Anxiety

I've been having more anxiety attacks these past few weeks. The worst one was in our local Target. I went to get a few things and mainly just wander. 

My first mistake was that I creepily started staring at a little boy with blonde hair that was crying. He was with his mom, and I assume grandma, and I caught myself walking in circles just to watch him and make sure he was okay. He was definitely okay and not hurting, just the typical toddler cry for wanting something but this is a trigger for me. 

Anytime I see or hear a child crying my emotions go haywire, my body tenses, my breathing gets shorter, and my heart rate increases. This all started last year when Jax first went into the ICU. I couldn't leave the building, let alone his room without panicking when I'd see or hear a child crying or I would make up that they were hurting. I met with someone while I was at the hospital who gave me many techniques to calm me down and realize the space I'm in. Another "technique" I used was listening to audiobooks. The last few months of Jax's life, I listened to all seven books of Harry Potter. I'd already read through them a few times but listening to a story that I knew the outcome, had some control over, was soothing. 

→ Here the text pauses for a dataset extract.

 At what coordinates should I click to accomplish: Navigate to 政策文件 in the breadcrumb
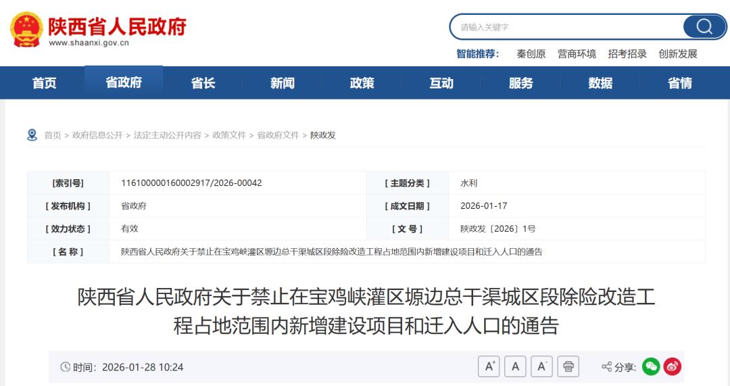click(229, 135)
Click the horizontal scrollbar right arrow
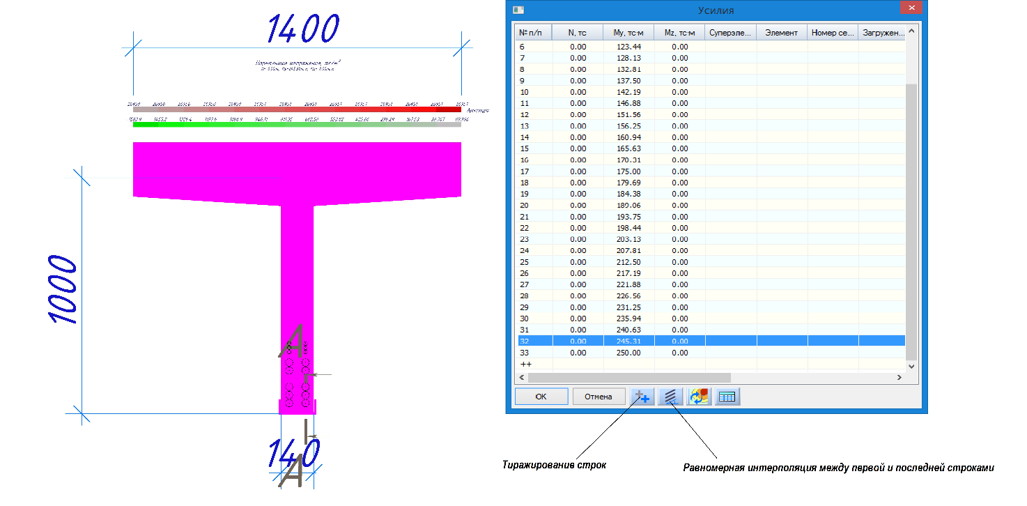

Of course I did other methods of relaxation and prayed a ton, but I had to find my own way of coping. Now I couldn't very easily listen to a book that day at Target.(Well, I could have but I had to muster all my energy to not curl up in a bawl in the Dollar section. I ended up walking around in circles and on the last lap, I passed the greeting card aisle and that's when the other proverbial shoe dropped...

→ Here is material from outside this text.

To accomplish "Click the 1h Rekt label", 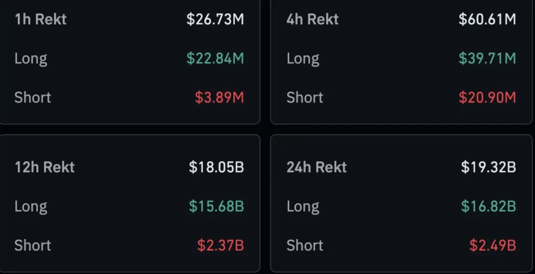I will pos(40,19).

This was two weeks ago and they had already switched the holiday cards to Father's Day. I saw one that said "Grandpa" on it with other stuff but once I saw the baby blue with that word I lost it. I headed straight to check out, barely made it without hyperventilating and started bawling once I hit the outdoors. 

Unfortunately, I had plans to meet up with someone in a few hours but once I have an attack I'm done for the day. I'm drained mentally, physically, and emotionally. I have emergency meds but I really try not to take them unless I can't stop freaking out. I truly believe that talking to God helps me. It's just sometimes, I can't even think straight enough to get to that point. Thankfully, this day God gave me strength enough to call the person I was canceling with and she prayed with me over the phone. 

So I'm ugly crying, driving in the van, praying (with my eyes open), and a peace comes over me. I'm still drained but I knew that God was there and I was going to be okay. Sometimes, when I get these, I freak out about where Jax is. I think I've left him somewhere or I have to double take in the back of the van. It's so comforting remembering that he is with Jesus. He is happy, healthy, and loved. I want to hold him again so much but I remember the promise of Heaven.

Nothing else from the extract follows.